Some states tax land better than others – levelling up would raise $27 billion
The Australian Capital Territory (ACT) stands out amongst states and territories for its high rates of land tax and unique system of rezoning value capture.
The ACT puts a price on rezoning via its Lease Variation Charge (LVC), which captures 75% of the windfall gains landowners would otherwise receive from permission to redevelop at higher density. Because it owns all rural land, the ACT also captures 100% of the gains from rezoning for greenfield development.
Adjusting for property values and transaction volumes, we estimated that other states could collectively raise:
- $12 billion per year by pricing rezoning like the ACT
- $15 billion more per year by meeting the ACT benchmark for regular taxes on land.
For all states to achieve best-in-class taxation of land would raise an additional $27 billion in revenue per year – all without reducing investment or growth. For under-performing states, the impact would be significant: New South Wales (NSW) could raise another $15 billion per annum, equivalent to 2.1% of GSP (Figure 2).

Figure 2: Additional revenue as of percent of GSP from ACT-style taxation of land
$27 billion could fund a halving of welfare taper rates – reducing EMTRs by 20–30 cents for one million workers
What could $27 billion fund if Commonwealth-state transfers were adjusted to bring revenue and expenses for each level of government closer to balance?
One option is a universal income of over $1,000 per Australian. Another is a 10% reduction in personal income tax. But more economically significant would be a targeted reduction in the high EMTRs and work disincentives created by strict welfare means-testing.
We estimated that halving welfare taper rates, with no reduction in maximum payments, could be funded at a cost of roughly $17-22 billion, leaving $5-10 billion for incentive payments to states or other reforms.

Figure 3: EMTRs for selected welfare payments before and after halving taper rates
For the one million Australians currently on welfare part-payments this would deliver an effective tax cut of 20 to 30 cents per additional dollar earned (Figure 3). Most recipients would more than double their net-of-tax return to working more hours. These people, primarily in the low-to-middle income range up to $70,000, would see their incomes boosted by roughly $4,000 to $7,000 per annum, even before accounting for any increase in work effort.
For another 800,000 or so FTB part-recipients, halving taper rates would reduce EMTRs by 6-12 cents per dollar earned. With the addition of these taxpayers and others on higher incomes who now qualify for welfare payments or FTB, it is likely that 3 million or more Australian workers would benefit.
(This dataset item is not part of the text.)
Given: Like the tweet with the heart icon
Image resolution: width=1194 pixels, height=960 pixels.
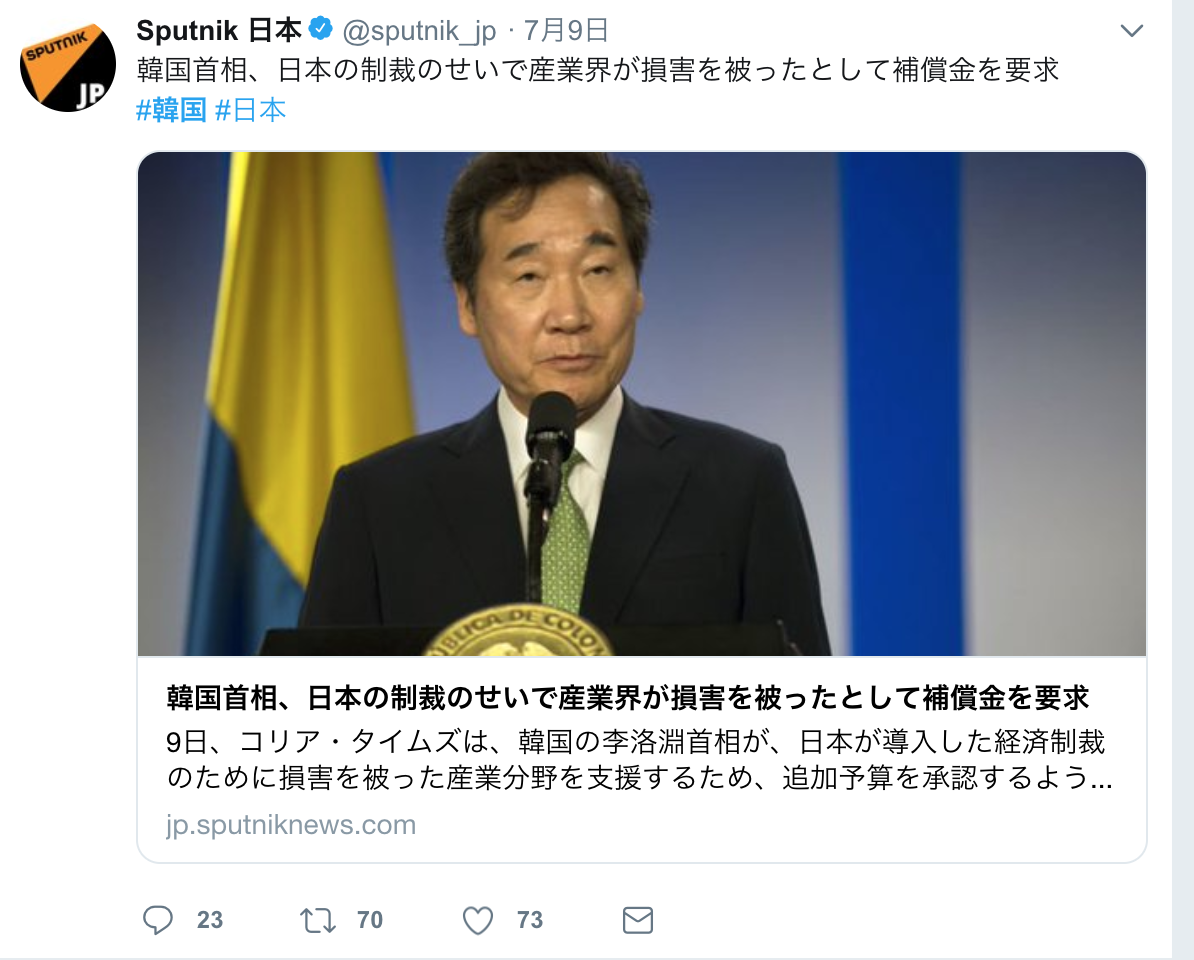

An economic impact worth billions, and an improvement in vertical fiscal imbalance
Estimating the effect on work effort and GDP is challenging, since the response of workers to taxation varies significantly by circumstance, but a ballpark estimate indicated a range of around $2–7 billion for the macroeconomic impact of this tax cut due to better work incentives.
Since states receive Commonwealth grants, rebalancing revenue between levels of government is an administrative matter that the Commonwealth can initiate. This could involve, for instance, shrinking the GST pool distributed to states over a fixed timeframe or reducing other payments as funding agreements expire.
A new funding agreement could provide incentives for states via top-up payments proportional to additional revenue raised from land tax rate and design changes (but not tax base growth). Rezoning windfall capture could also be made a condition of infrastructure funding. With incentivised, co-ordinated action driven by the Commonwealth, the political barriers to better land taxation that each state faces alone would be markedly reduced.